In it’s current defense of NSA spying the administration insists that its conduct has been carefully scrutinized from the outset by “the highest legal authorities.” By the president’s own account, Justice was well informed of the program in July of 2002 when James A. Baker was offering Congress his assessment of a healthy, functioning and effective marriage between FISA and The USA Patriot Act. Perhaps James A. Baker wasn’t actively lying himself. Perhaps he wasn’t aware of the NSA program as he offered testimony before Congress. What we have to conclude however is that the Bush Justice Department was lying institutionally. In effect the Congress was willfully misinformed by the Bush administration Justice Department. Answering to a United States Senate committee, they either sent someone strategicly uninformed, or they sent someone instructed to lie.

General Hayden’s subsequent opacity and misinformation before Congress might be excused as the loyalty of a soldier to his commander in chief. Unfortunately that commander in chief had put the general in a position where his loyalty opposed to the rule of law held and cherished by the American people.

That George Bush was lying on the campaign trail about domestic spying apparently hasn’t shocked anyone. Sadly that sort of thing has come to be expected of the Bush administration, even of political speech in general. There are those who would shrug and say “they all lie!” But there is something a bit more dangerous going on here. Because the lies we are confronting now aren’t the lies of an embarrassed politician trying to hide his flaws or wiggle out of a broken promise with parsed definitions of past statements. What we are looking at here is a White House where deceit has become a matter of public policy, where disinformation has become deliberate and systemic, where Congress and the American people are being played for the fool.

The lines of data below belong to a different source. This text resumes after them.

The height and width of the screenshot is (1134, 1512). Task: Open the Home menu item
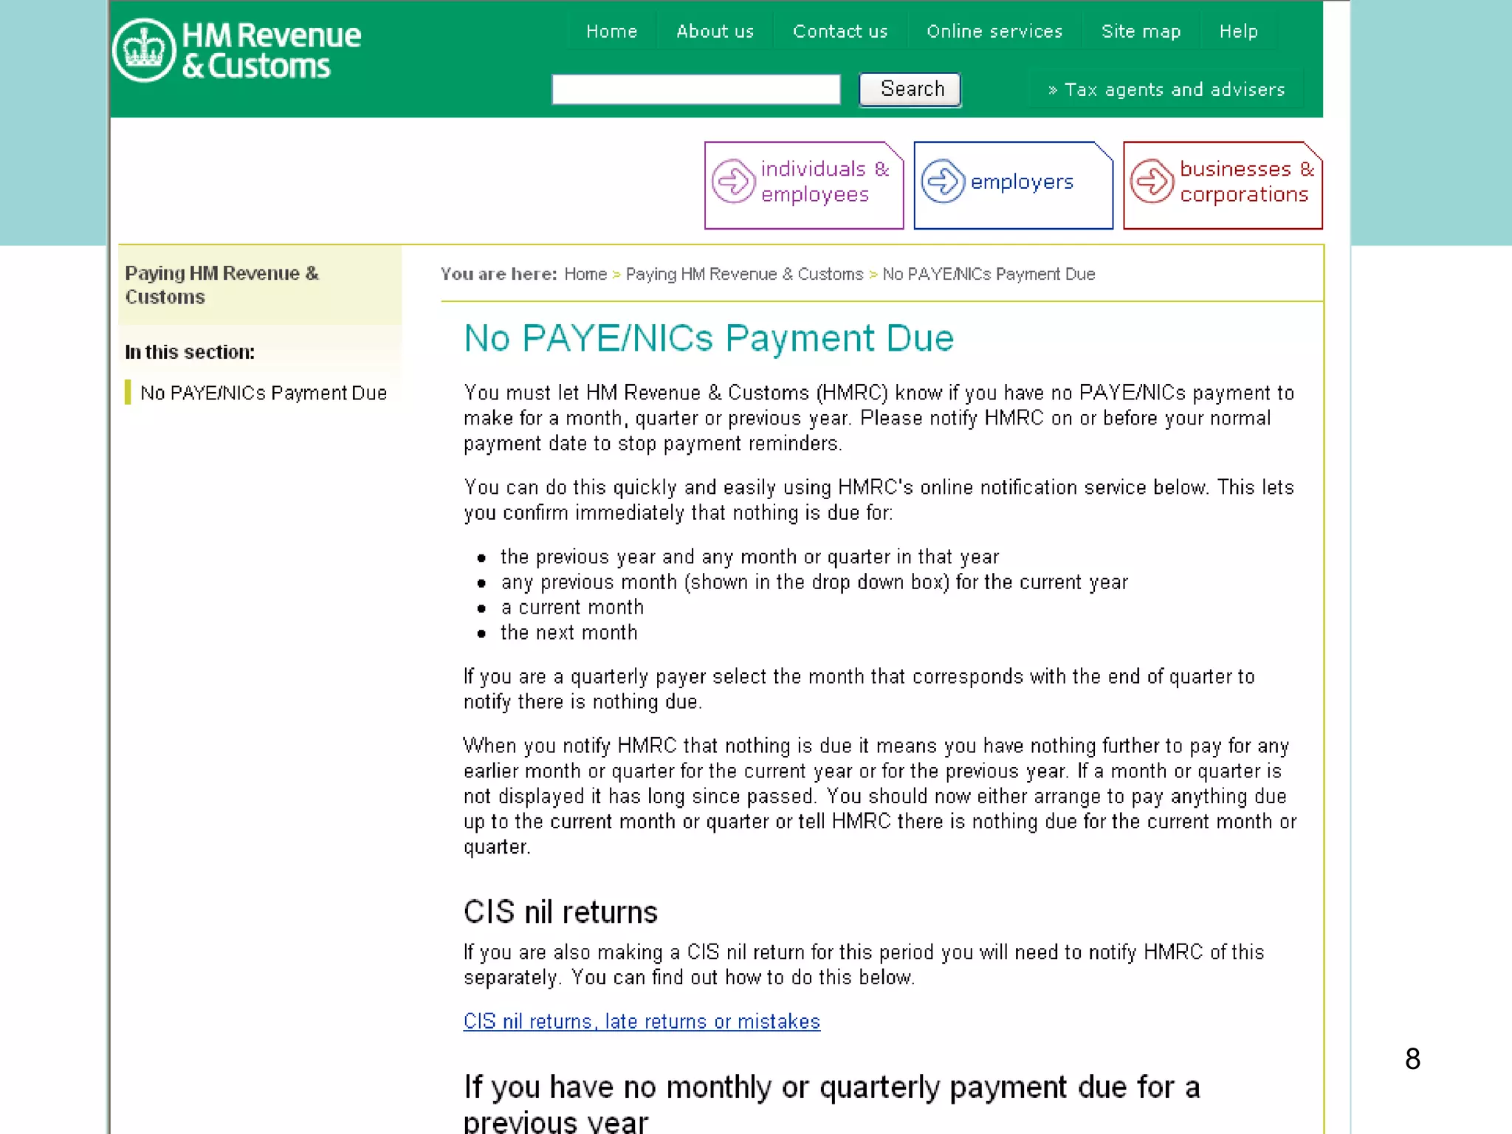611,32
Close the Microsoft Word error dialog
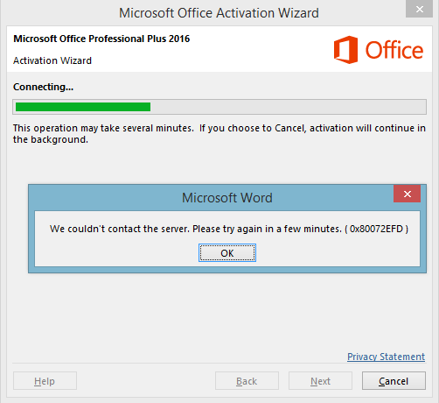439x403 pixels. pyautogui.click(x=407, y=194)
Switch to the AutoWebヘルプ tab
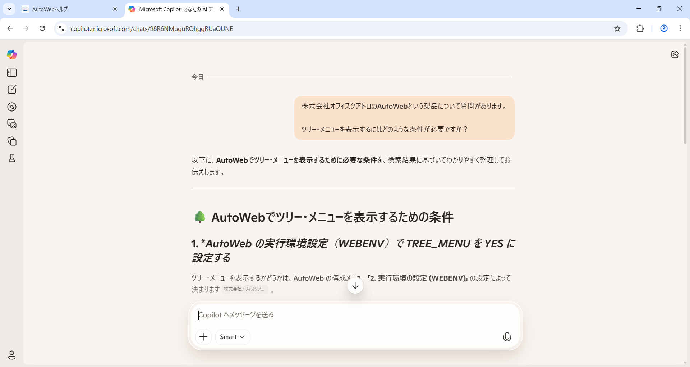This screenshot has height=367, width=690. (68, 9)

The president’s latest defense of his administration’s domestic spying is basic. It resorts to fear. We cannot afford to hold him accountable, he argues, “this program is so sensitive and so important that if information gets out to how we run it or how we operate it, it'll help the enemy."

The Foreign Intelligence Surveillance Act came about in the aftermath of a Nixon presidency that had vividly demonstrated the danger of unchecked presidential authority. Under Nixon and, yes, and in a time of war, the rationale of national security had been used to justify executive branch abuses that ran from spying on peace activists all the way to the famous misadventures in The Watergate Hotel. FISA was designed to provide the necessary secrecy for national security surveillance while exacting a minimum of court scrutiny for approval as a check against abuse.

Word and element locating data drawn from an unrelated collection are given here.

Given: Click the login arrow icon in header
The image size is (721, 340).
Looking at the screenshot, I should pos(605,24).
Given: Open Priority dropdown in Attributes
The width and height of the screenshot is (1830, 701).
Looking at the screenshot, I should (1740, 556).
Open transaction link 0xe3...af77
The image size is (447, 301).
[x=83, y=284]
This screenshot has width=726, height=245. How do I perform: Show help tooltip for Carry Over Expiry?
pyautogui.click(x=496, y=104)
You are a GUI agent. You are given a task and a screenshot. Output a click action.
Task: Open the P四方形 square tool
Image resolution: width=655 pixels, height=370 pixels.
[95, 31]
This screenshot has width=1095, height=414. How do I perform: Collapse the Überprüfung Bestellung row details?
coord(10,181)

The Bush White House was extended an invitation to revisit and revise this law in light of the new reality of The War On Terror. It chose not to. It opted to quietly, in fact secretly, disregard the law instead.

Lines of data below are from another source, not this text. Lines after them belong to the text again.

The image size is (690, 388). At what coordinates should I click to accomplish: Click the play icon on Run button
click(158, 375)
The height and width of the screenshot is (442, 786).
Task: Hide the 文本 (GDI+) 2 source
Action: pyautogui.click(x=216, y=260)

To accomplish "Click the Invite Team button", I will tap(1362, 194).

It is worth noting that The Constitution and The Bill Of Rights also came about in times of violence and instability. Together they served to establish a system of government for this country with certain core principles meant to stand in peace and in peril just the same. The system of checks and balances established there in those cherished documents isn’t the set of rules for a trivial game that can be put aside at the convenience of any man or administration. They are most important to us in times of trial. Despite a trail of lies President Bush not only asks but presumes to insist that we trust him as he disregards inconvenient law.

Thomas Jefferson suggested a response a long time ago. “In questions of power... let no more be heard of confidence in men, but bind him down from mischief by the chains of the Constitution.”